Voice Beat Counter

12 Views, 0 Favorites, 0 Comments

Voice Beat Counter

Captura de pantalla 2025-12-10 202917.png

In dance training, keeping a consistent rhythm and counting the beats correctly is essential. However, many dancers struggle to count while focusing on their movements, and teachers often need tools that help students stay synchronized with the music.

This project is a Python-based audio tool that automatically adds a spoken counting voice over any music track. The program analyzes the rhythm of the song, detects the beats, and generates a clear voice that counts the measures (for example: 1 to 8 for ballet, 1 to 3 for waltz, or 1 to 4 for tango).

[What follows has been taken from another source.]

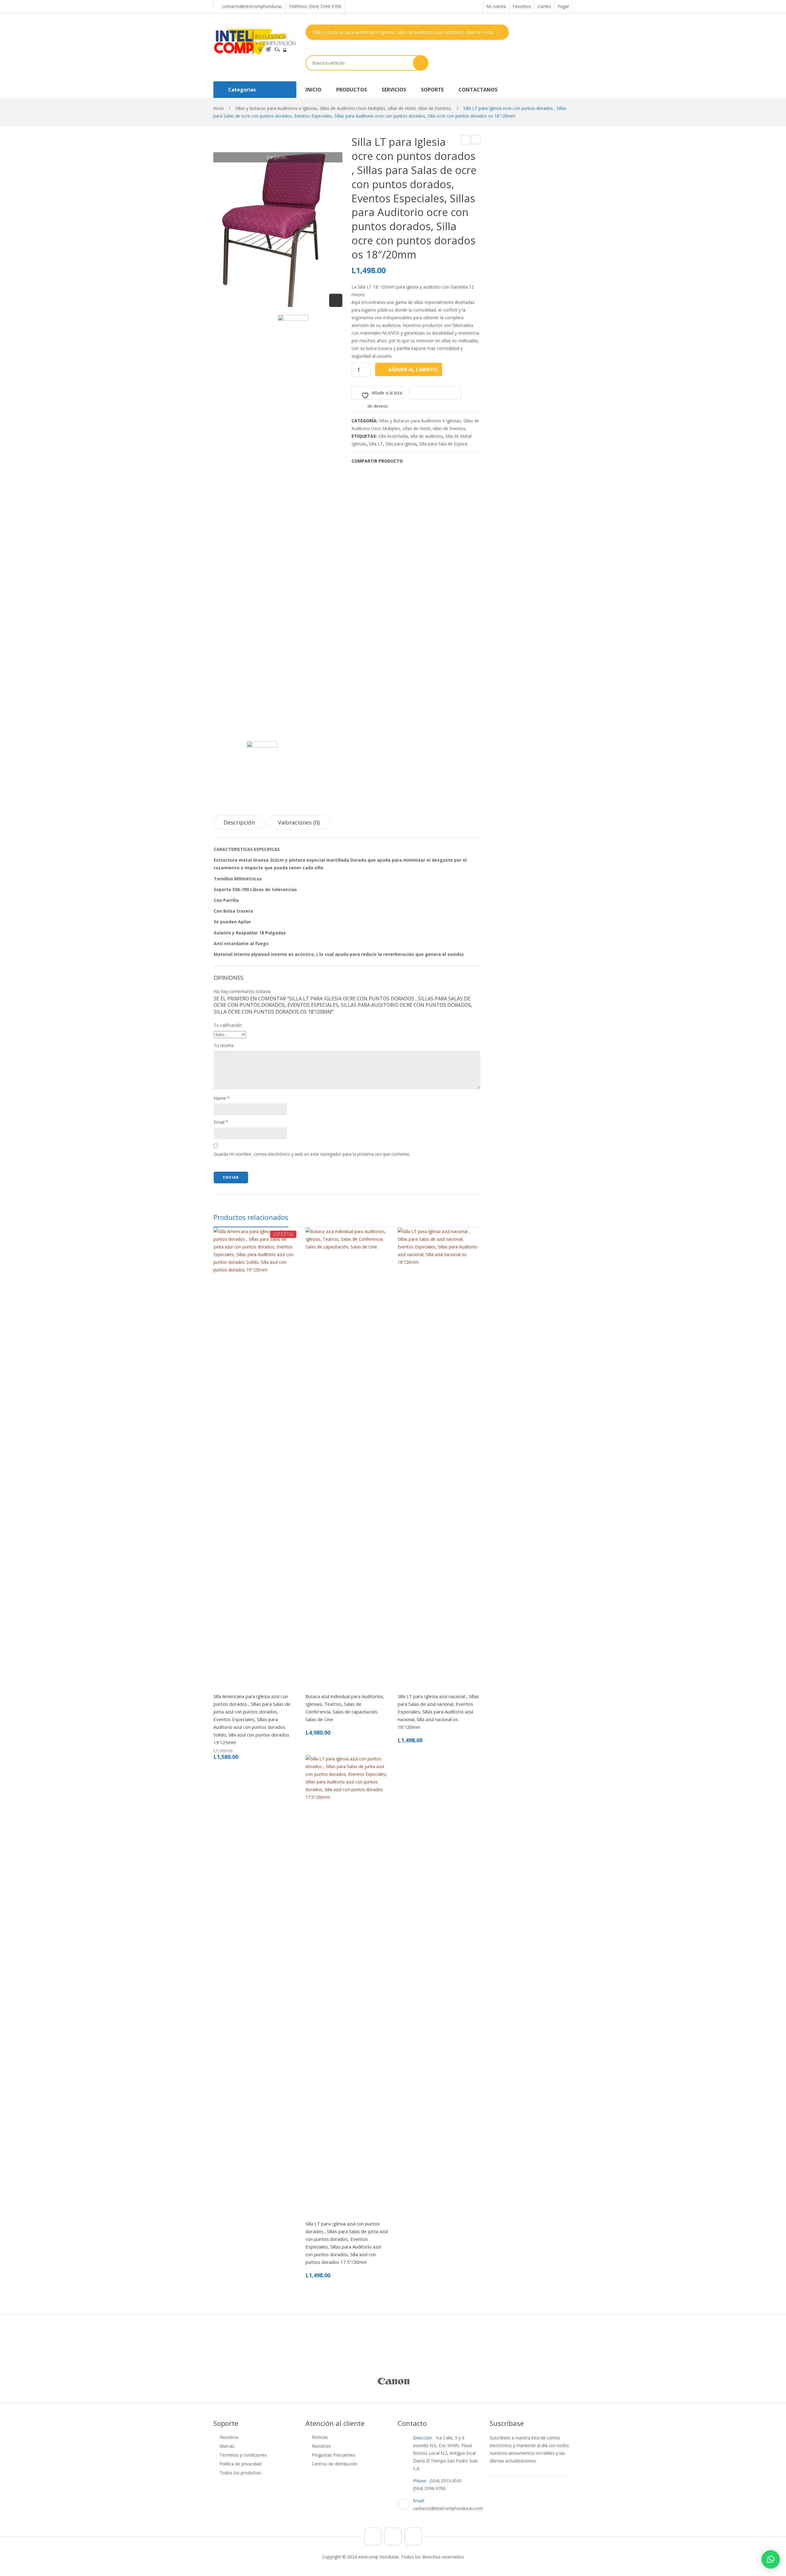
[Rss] (413, 2536)
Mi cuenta (496, 6)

The main goal of this project is to help dancers practice more efficiently by providing an automatic voice guide that stays synchronized with the music. This system can be adapted for different dance styles and tempos, making it a flexible and practical learning tool.

Supplies

To build and run this project, you will need the following:

Hardware

A computer (Windows, macOS, or Linux)
Speakers or headphones

Software

Python 3.8 or higher

Python Libraries

You need to install the following libraries:

librosa – for beat detection and audio analysis
numpy – for numerical processing
pydub – for audio editing and mixing
pyttsx3 – for text-to-speech voice generation

Optional

Any .wav music file to test the project
A code editor such as VS Code, PyCharm, or any text editor

Installing the Libraries

Before running the project, you need to install the required Python libraries.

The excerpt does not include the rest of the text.